▽

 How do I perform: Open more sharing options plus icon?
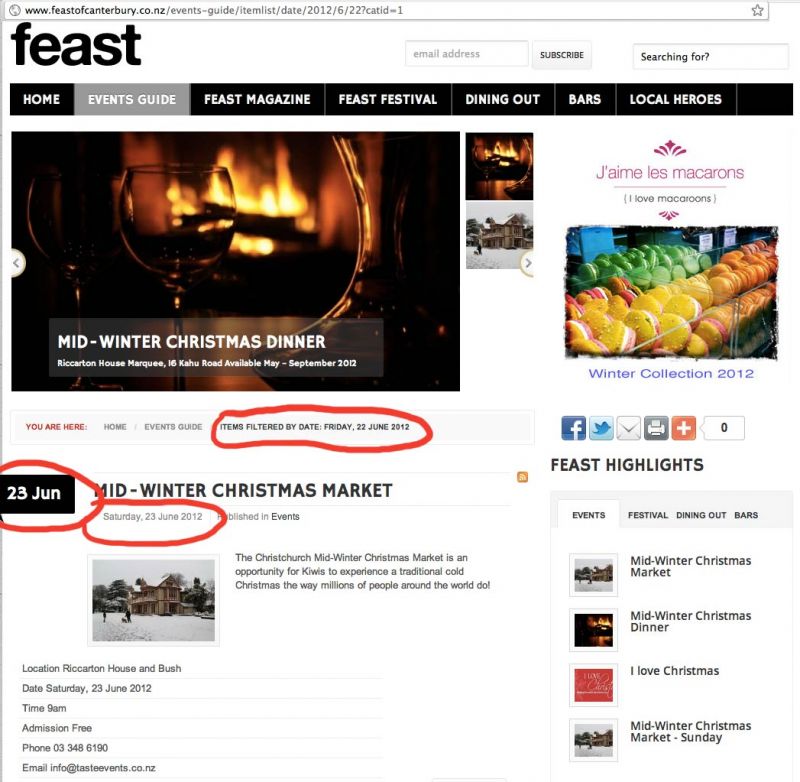click(x=684, y=427)
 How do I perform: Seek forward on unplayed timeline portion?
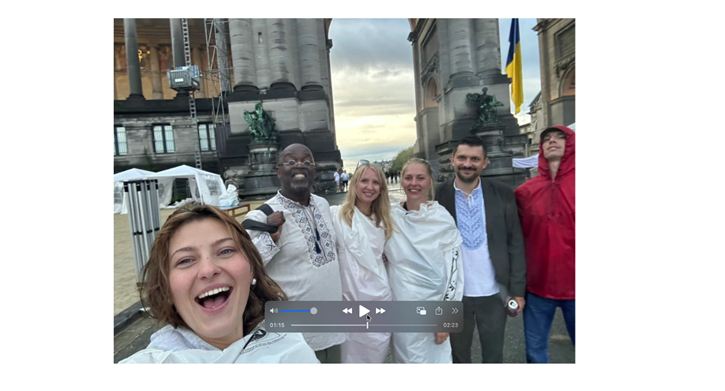tap(403, 325)
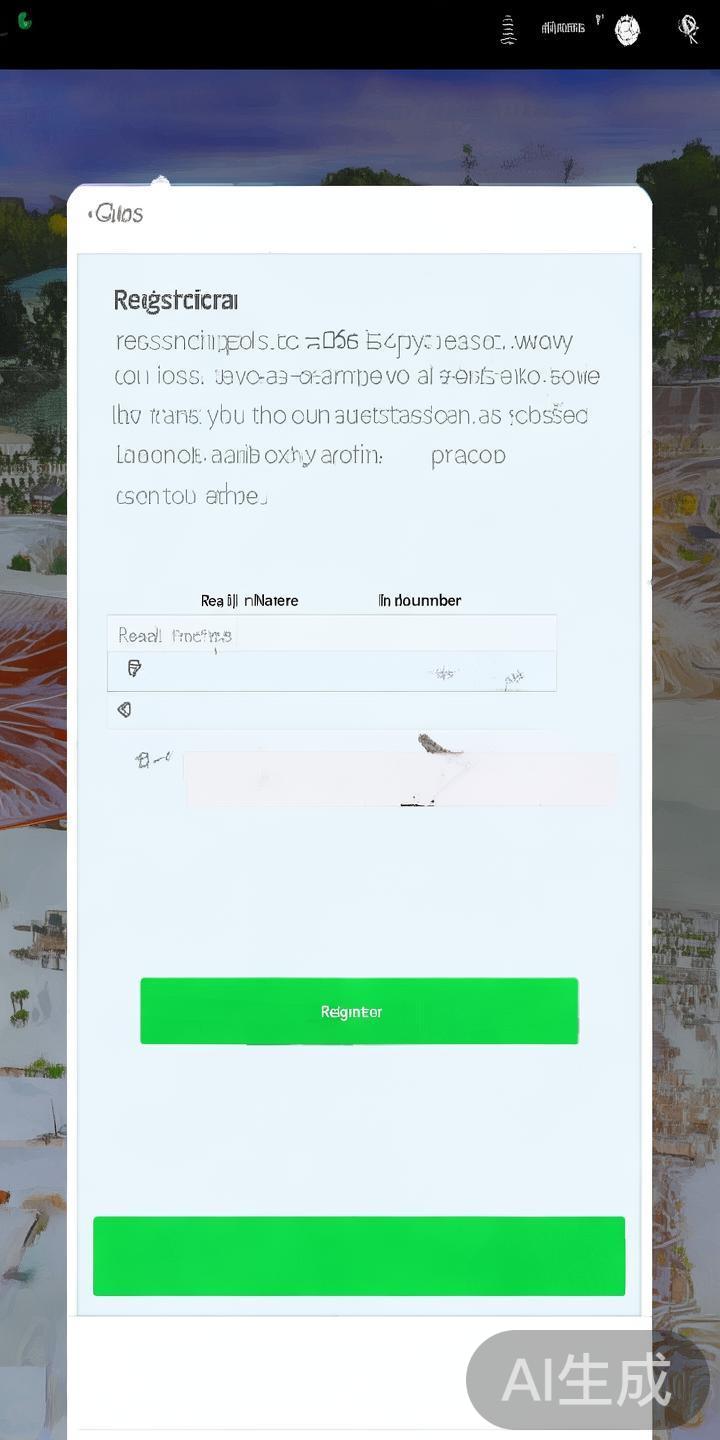This screenshot has height=1440, width=720.
Task: Tap the AI生成 watermark badge
Action: pyautogui.click(x=587, y=1380)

△

* _WRITTEN TASK_
Please repeat the text of all the items above word for word, leaving out the pictures.

* _CORRECT OUTPUT_
 How do I perform: Open more sharing options plus icon?
click(x=684, y=427)
 How do I perform: Seek forward on unplayed timeline portion?
tap(403, 325)
This screenshot has height=1440, width=720.
Task: Tap the AI生成 watermark badge
Action: pyautogui.click(x=587, y=1380)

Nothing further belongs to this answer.